§ **TEXT EXTRACT**

0

I have been reading a bunch of selenium / webscraping python posts about bypassing webpage security so I can scrape this website: https://www.coches.net/.

I've seen there are many ways to bypass some webpages security to "simulate" you are a human, for example using the correct agents and so, and after everything that I found I copied this code from another guy:

from selenium import webdriver
from time import sleep

options = webdriver.ChromeOptions() 
options.add_argument("start-maximized")
options.add_experimental_option("excludeSwitches", ["enable-automation"])
options.add_experimental_option('useAutomationExtension', False)
driver = webdriver.Chrome(options=options, executable_path=r'./chromedriver.exe')
driver.execute_script("Object.defineProperty(navigator, 'webdriver', {get: () => undefined})")
driver.execute_cdp_cmd('Network.setUserAgentOverride', {"userAgent": 'Mozilla/5.0 (Windows NT 10.0; Win64; x64) AppleWebKit/537.36 (KHTML, like Gecko) Chrome/83.0.4103.53 Safari/537.36'})
print(driver.execute_script("return navigator.userAgent;"))
driver.get('https://www.coches.net/')
sleep(5)

But it doesn't work either (by doesn't work I mean that the webpage blocks me because it thinks I'm a bot, I didn't had this experience with easier webpages so I don't know what to do). I'm at a dead end and I would appreciate any help or advise you guys could give.

I would also like to point that I'm self taught and I'm very new to this, I've used python before but I am by no means an expert, so any resources for learning about this would be appreciated too. Thanks!

§ **SUPPLIED INFORMATION**
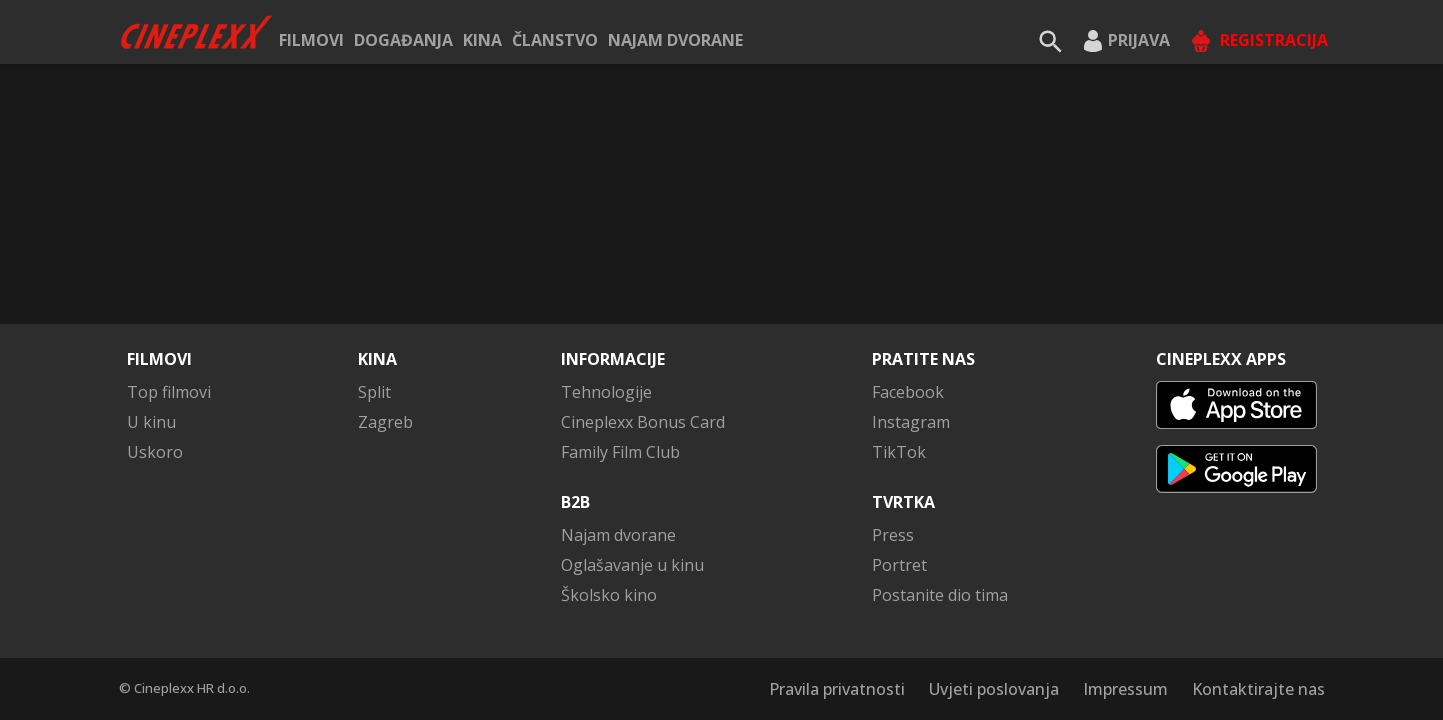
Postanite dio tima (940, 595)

---

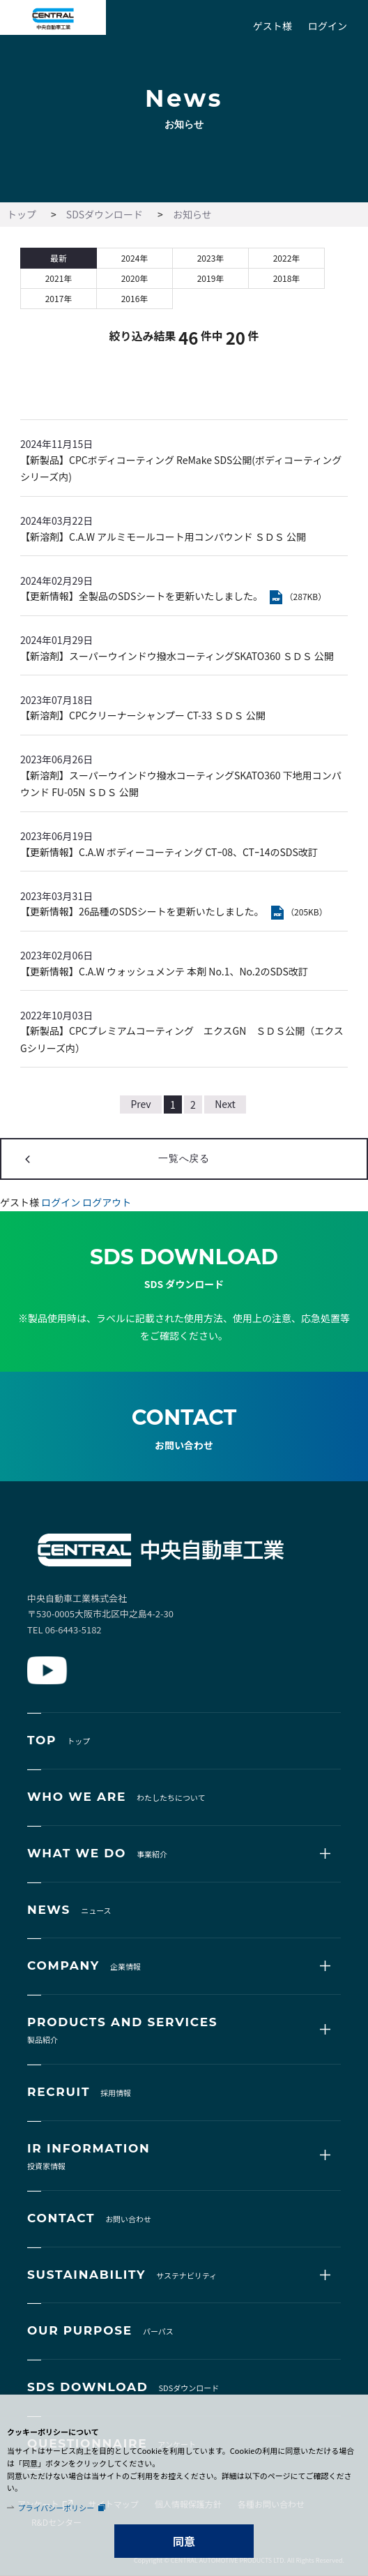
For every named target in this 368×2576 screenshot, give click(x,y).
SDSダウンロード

§ **INSTRUCTIONS FOR THE TASK**
Repeat the part of the scraping post from "But it doesn't" to "guys could give.". The listing comes from a separate source.

§ **RESULT**
But it doesn't work either (by doesn't work I mean that the webpage blocks me because it thinks I'm a bot, I didn't had this experience with easier webpages so I don't know what to do). I'm at a dead end and I would appreciate any help or advise you guys could give.